This year has felt like one long exhale I could not quite finish. First came the loss of my mother—a pain that cut deeper than words could ever reach. Then, sickness hit me hard, as if my body decided it, too, needed to grieve. Just when I thought I could finally catch my breath, life tossed another curveball: a housing situation that required me to move fast. And right when I started to feel the storm might be clearing, I lost my federal job.
I will be honest—I started to complain. I found myself talking more about what went wrong than what was still right. The truth is, when everything seems to be falling apart, gratitude feels like a foreign language.
However, this morning, I came across a quote that hit me square in the chest:
“Gratitude turns what we have into enough.”
It reminded me that no matter what is stripped away, I still have reasons—small, sacred reasons—to give thanks.

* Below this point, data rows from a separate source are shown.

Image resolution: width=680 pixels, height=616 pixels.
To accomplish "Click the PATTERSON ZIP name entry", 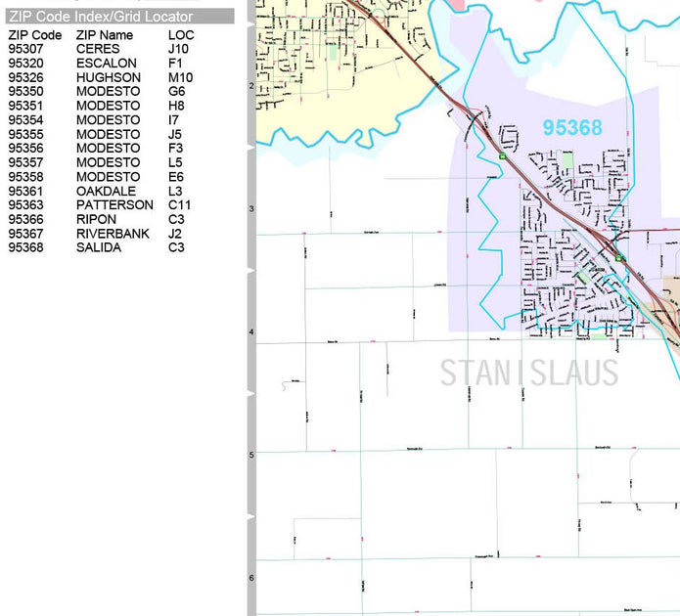I will (114, 205).
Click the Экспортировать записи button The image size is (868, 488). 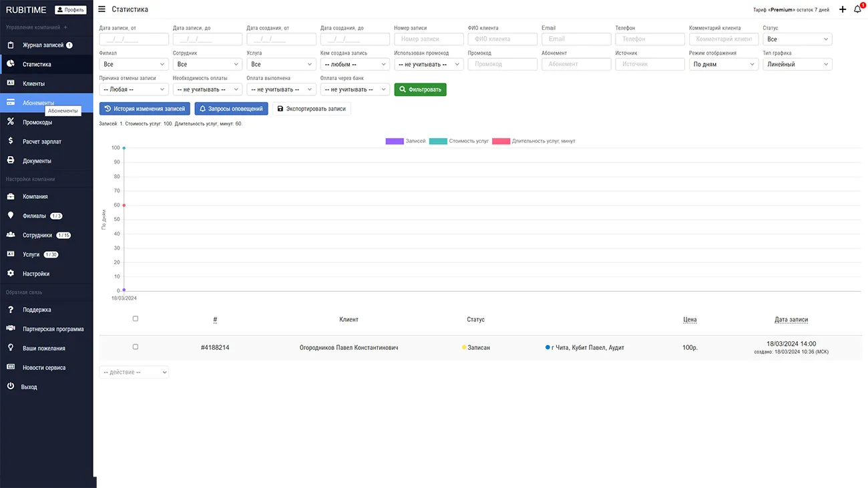point(311,109)
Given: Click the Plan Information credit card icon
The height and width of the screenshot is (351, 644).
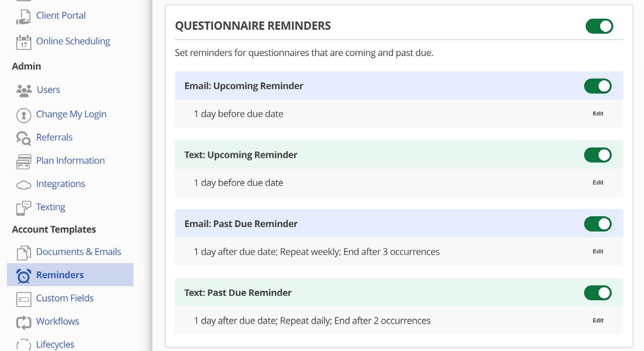Looking at the screenshot, I should click(x=23, y=161).
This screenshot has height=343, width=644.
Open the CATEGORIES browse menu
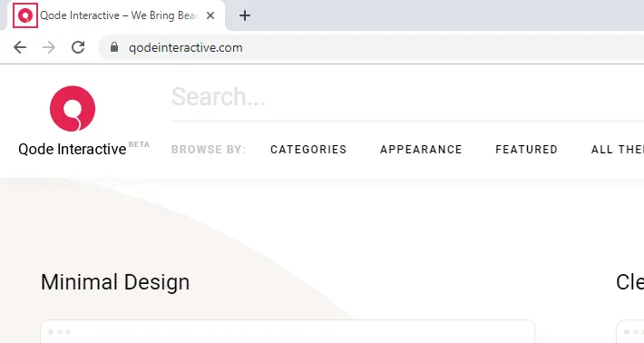[308, 150]

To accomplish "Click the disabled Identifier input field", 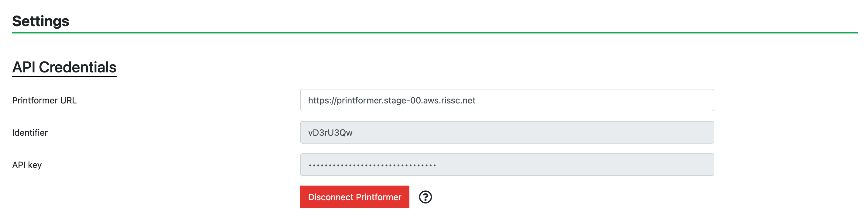I will coord(507,133).
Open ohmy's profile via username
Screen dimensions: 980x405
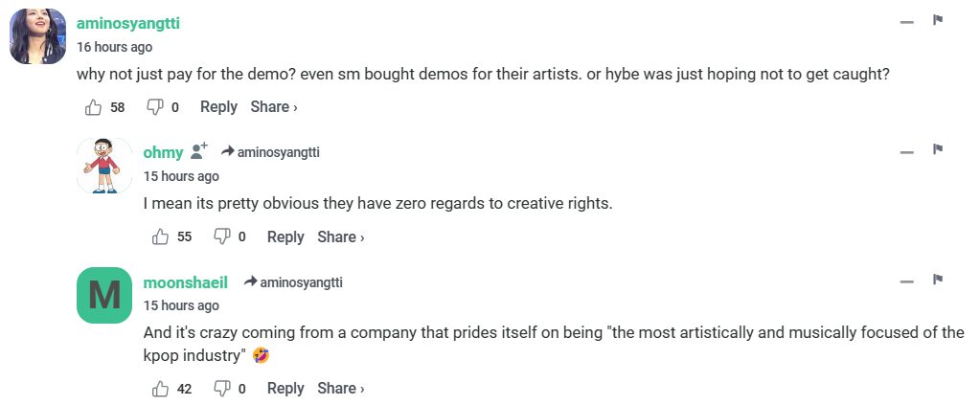(x=163, y=151)
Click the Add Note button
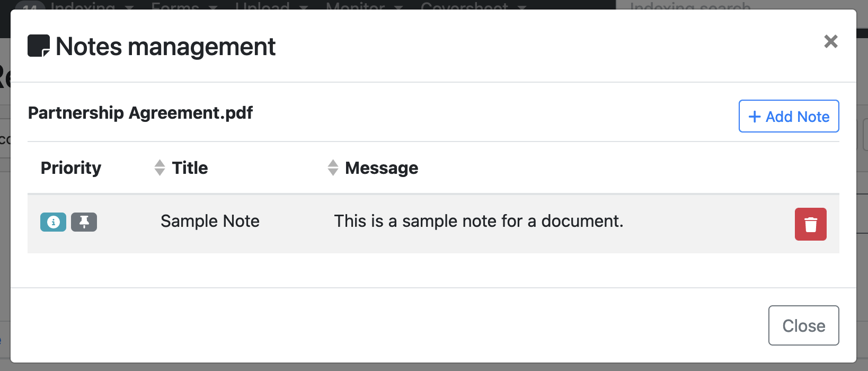Screen dimensions: 868x371 789,116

Life Is Not Supposed to Be Easy
Let us be real for a moment. Life is supposed to hurt sometimes. Growth does not come from comfort. Instead, it comes from disruption, loss, and heartbreak. Those seasons where everything seems to unravel? They are often where God is silently doing His best work.
The pruning hurts. Nonetheless, it is necessary. Because when the noise quiets and the dust settles, you see what is real. You realize who you are, what matters, and who was never meant to stay.
Gratitude as a Survival Strategy
Gratitude does not erase the pain. It anchors you despite it. It is the voice that says, “Yes, it’s hard, but I’m still here.” It is noticing the sunlight through the blinds, the laughter of someone you love, or the peace in a single quiet moment when the world finally stops spinning.
Sometimes, maintaining gratitude means protecting your peace at all costs. If that requires you to pull away from negative energy, then do it. If it means sitting alone for a while to heal, then do it. If it means deleting, blocking, or walking away from what drains you, then absolutely do it.
You cannot pour from an empty cup. Gratitude is one way of slowly refilling it.

The Takeaway
You may not see the rainbow right now, but the storm will pass. Gratitude does not mean pretending everything is okay; it means choosing to believe that, one day, it will be.
So even if today hurts, whisper a quiet “thank you.”
Thank you for another sunrise.
Thank you for the lesson.
Thank you for the strength I did not know I had.
Because gratitude is not just about what is good. Gratitude is how we hold on when life is not.